>> start DATA TO USE
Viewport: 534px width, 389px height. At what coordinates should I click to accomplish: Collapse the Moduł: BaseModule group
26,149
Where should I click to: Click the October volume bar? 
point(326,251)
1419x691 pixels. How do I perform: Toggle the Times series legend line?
>> end DATA TO USE
>> start DATA TO USE
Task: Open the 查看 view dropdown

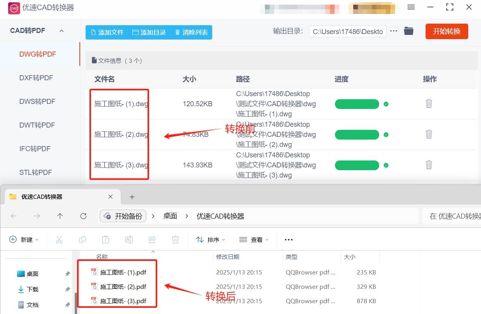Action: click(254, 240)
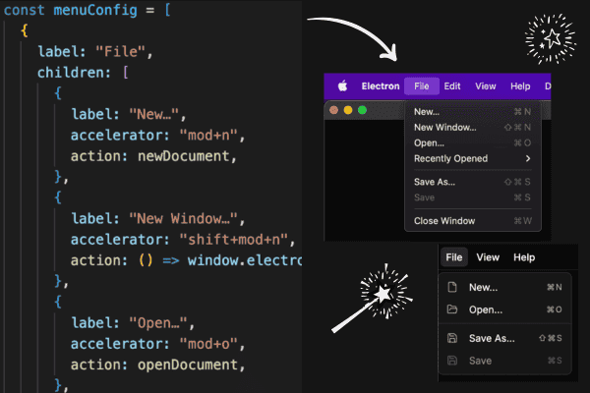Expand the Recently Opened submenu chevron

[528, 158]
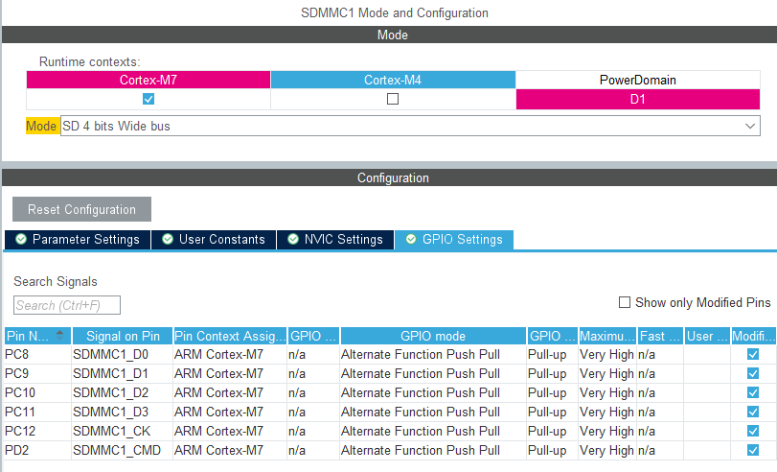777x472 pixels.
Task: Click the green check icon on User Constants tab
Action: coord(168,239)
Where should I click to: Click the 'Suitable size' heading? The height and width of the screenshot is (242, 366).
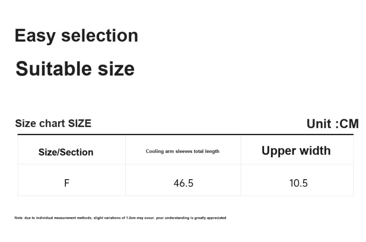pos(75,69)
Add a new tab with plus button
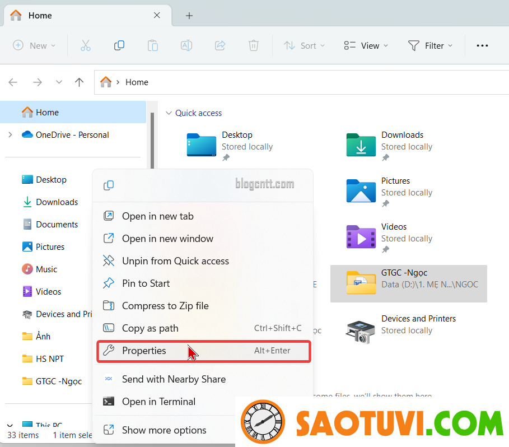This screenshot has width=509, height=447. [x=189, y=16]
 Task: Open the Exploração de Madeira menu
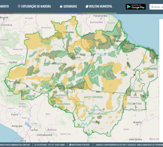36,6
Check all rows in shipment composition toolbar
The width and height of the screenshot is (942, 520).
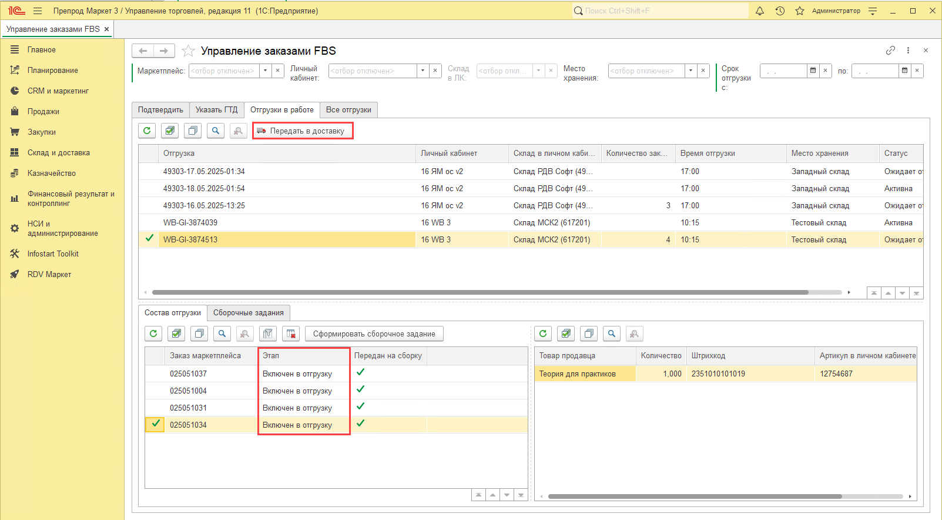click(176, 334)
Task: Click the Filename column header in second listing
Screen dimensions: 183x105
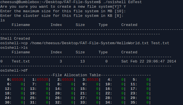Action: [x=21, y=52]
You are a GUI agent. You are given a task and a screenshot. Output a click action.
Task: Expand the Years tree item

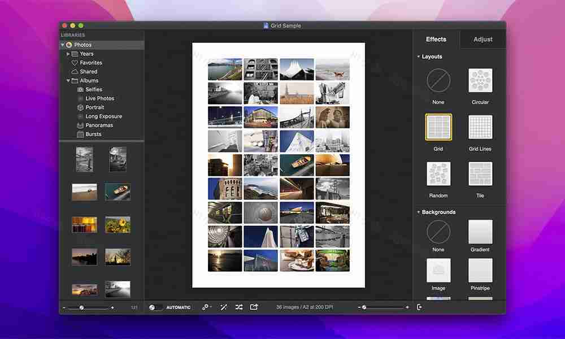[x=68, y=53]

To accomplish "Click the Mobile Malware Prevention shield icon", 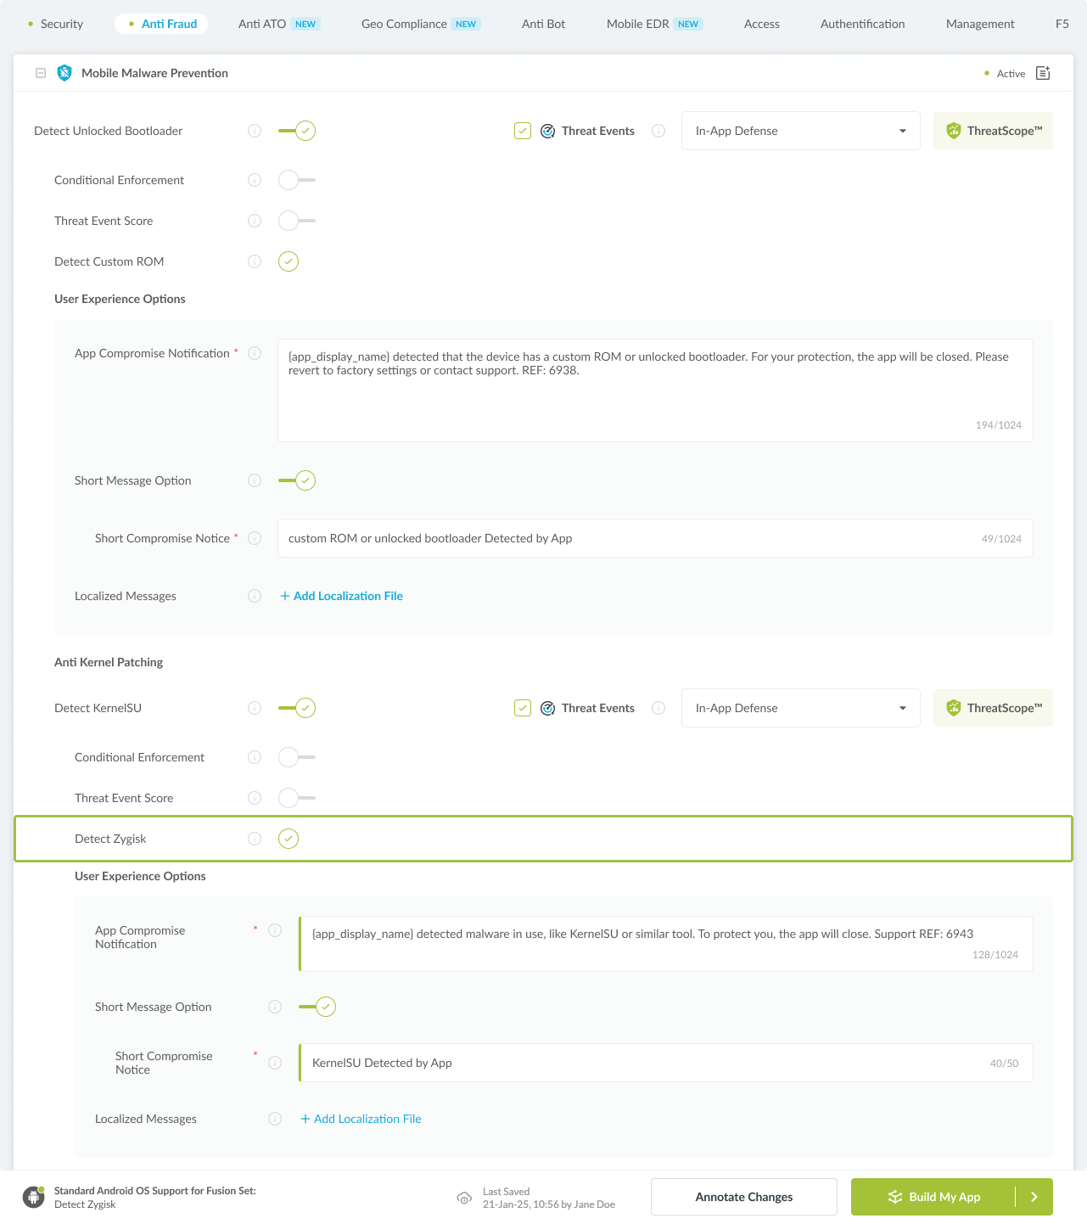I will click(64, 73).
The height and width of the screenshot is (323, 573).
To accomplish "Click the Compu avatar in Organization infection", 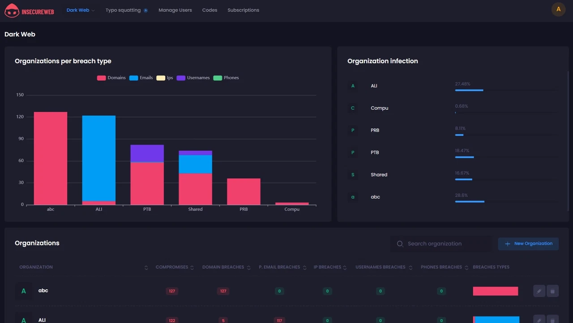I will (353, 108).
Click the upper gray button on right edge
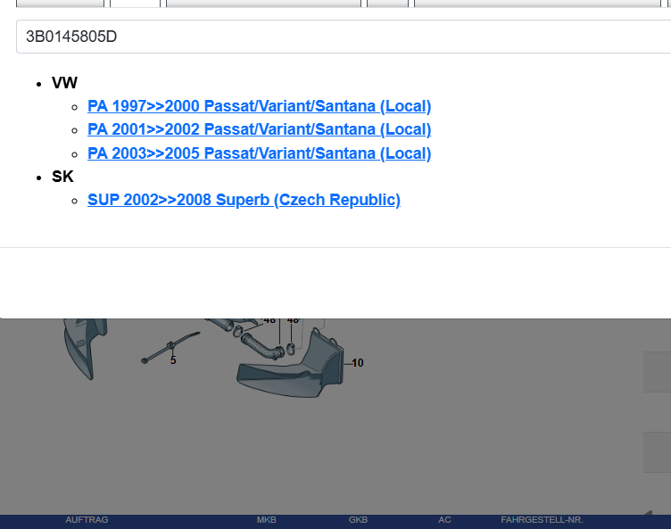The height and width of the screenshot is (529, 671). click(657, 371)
>> end DATA TO USE
>> start DATA TO USE
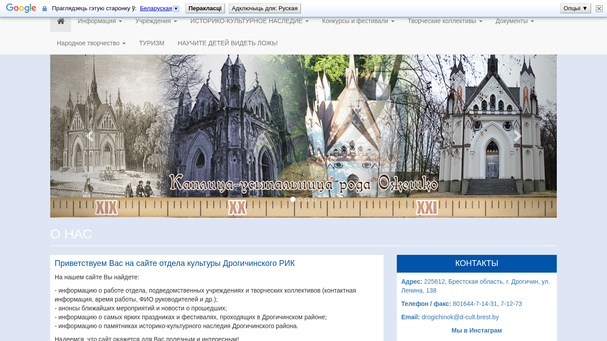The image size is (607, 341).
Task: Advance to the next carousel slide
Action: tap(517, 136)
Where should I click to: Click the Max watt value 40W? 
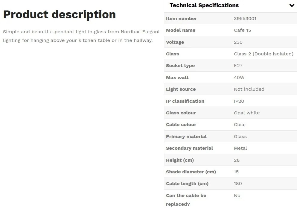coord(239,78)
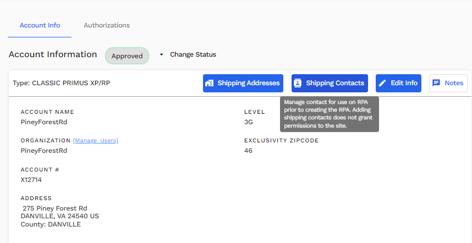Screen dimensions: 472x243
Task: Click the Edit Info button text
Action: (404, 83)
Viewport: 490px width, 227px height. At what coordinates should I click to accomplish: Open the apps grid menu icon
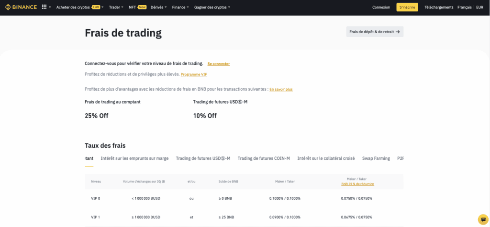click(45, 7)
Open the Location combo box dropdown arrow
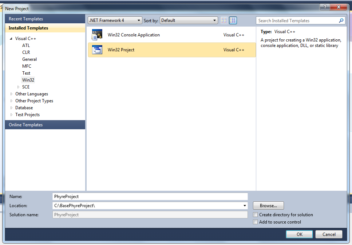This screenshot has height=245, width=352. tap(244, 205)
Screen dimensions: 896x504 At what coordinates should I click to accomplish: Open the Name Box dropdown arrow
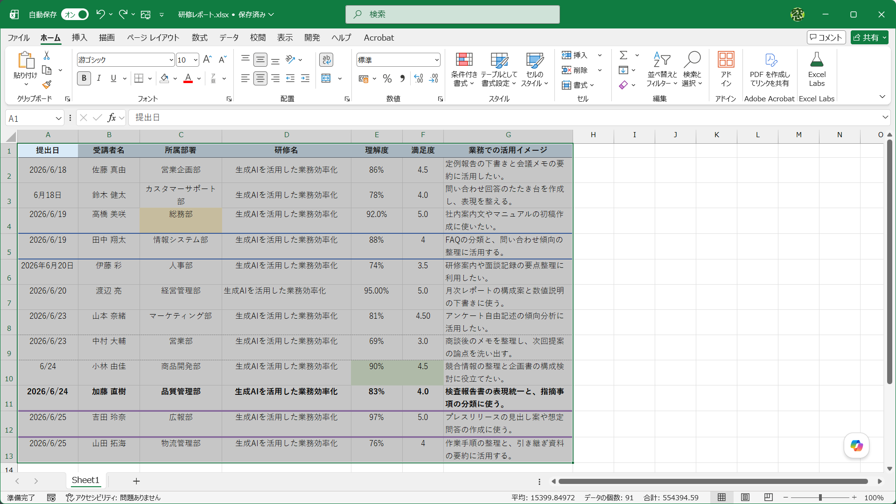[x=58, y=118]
>> end DATA TO USE
▸ **WRITTEN REQUEST**: Copy out in full each line of the items above that contains the word "Viewport".

▸ **EXPECTED ANSWER**:
Viewport: 534px width, 389px height. At what coordinates should I click to accomplish: Collapse the Moduł: BaseModule group
Viewport: 490px width, 227px height. At what coordinates should I click to accomplish: Open the apps grid menu icon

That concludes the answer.